Village in Worcestershire, England

Rushwick is a village and civil parish in the Malvern Hills district, in the county of Worcestershire, England. It is situated to the west of Worcester, Rushwick Parish comprises the four villages and hamlets of Broadmore Green, Crown East, Rushwick village and Upper Wick.
The River Teme forms the southern boundary of the parish, and the Worcester to Hereford railway line passes through the village. The area of the parish is 5.0558 sqkm.

In the 2021 census, the population of the parish was 1,401.

Rushwick village has been circumvented by the Western By-pass, reducing through traffic, making it much quieter compared with previous times. It has one pub inside the village, and one on the outskirts. An organic meat and vegetable shop can be found in the south of the village. There is also a preschool and a primary school.

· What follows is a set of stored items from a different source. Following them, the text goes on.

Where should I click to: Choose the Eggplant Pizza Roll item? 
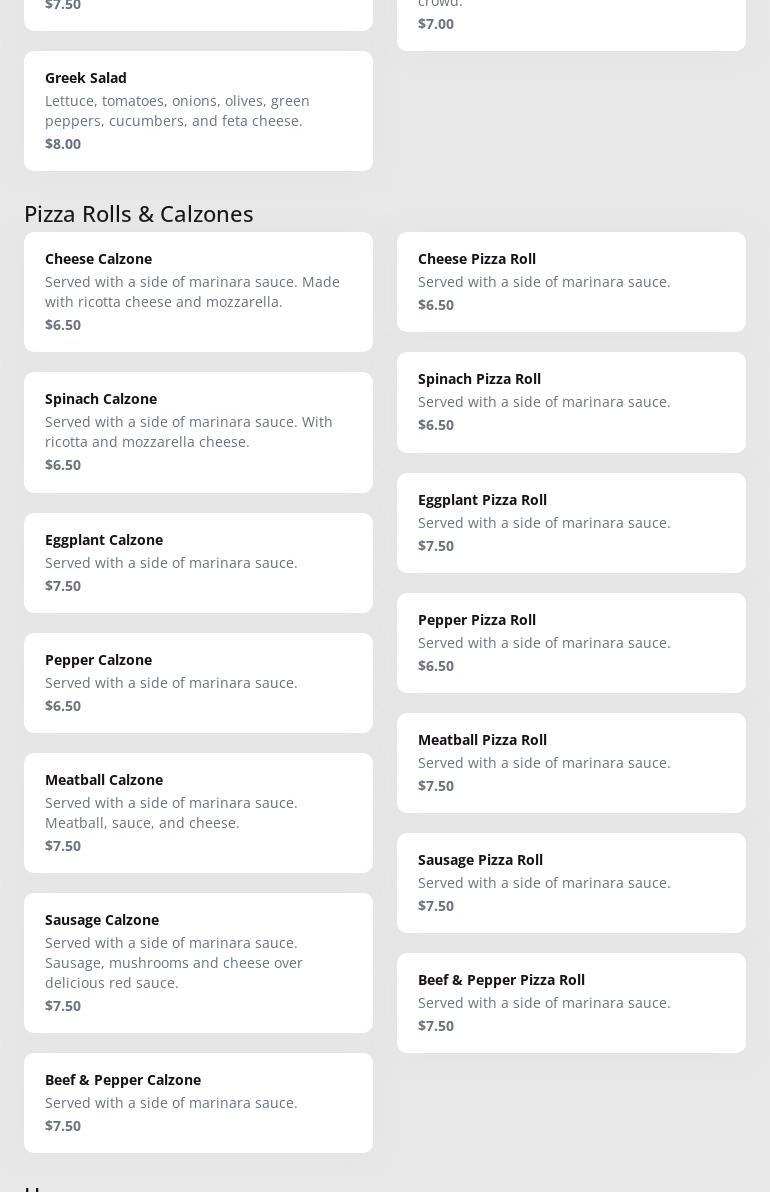pos(571,522)
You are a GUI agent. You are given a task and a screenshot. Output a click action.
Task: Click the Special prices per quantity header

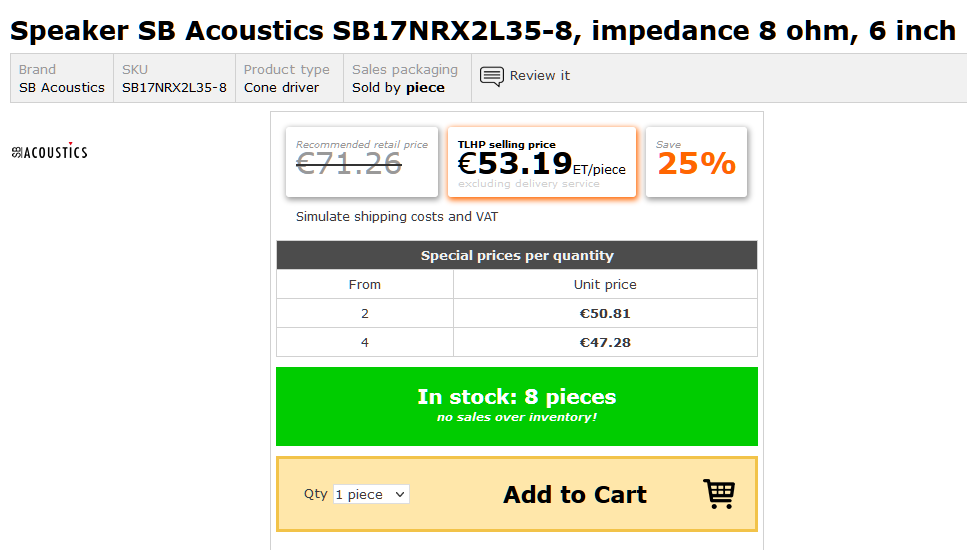click(517, 255)
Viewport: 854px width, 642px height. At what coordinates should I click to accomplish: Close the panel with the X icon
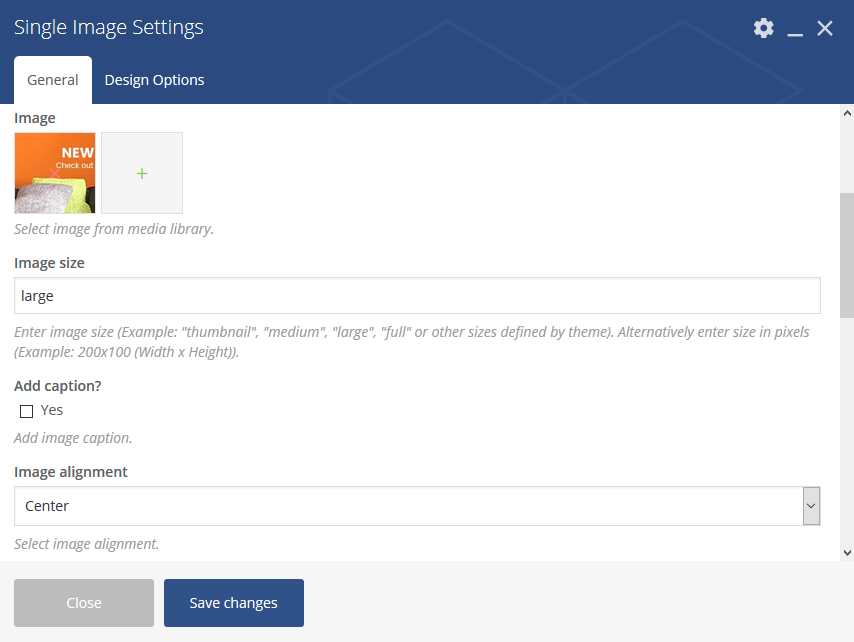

The parish church, dedicated to St Thomas, was originally built as a private chapel in the 1840s, but was rebuilt on the main Bromyard road, in the village of Crown East, in 1876. It is a grade II listed building.

Rushwick Cricket Club, with its three Worcester Cricket League teams, Sunday and Evening League sides, and Junior teams from Under-9 to Under-16 age-groups, is situated in Upper Wick, at the Alf Tolley Memorial Ground.

The parish has a parish council, the lowest level of local government.

The parish was formed in 1894 as "St John Bedwardine County" from the rural part of "St John Bedwardine". On 16 July 1962 the parish was renamed to "Rushwick".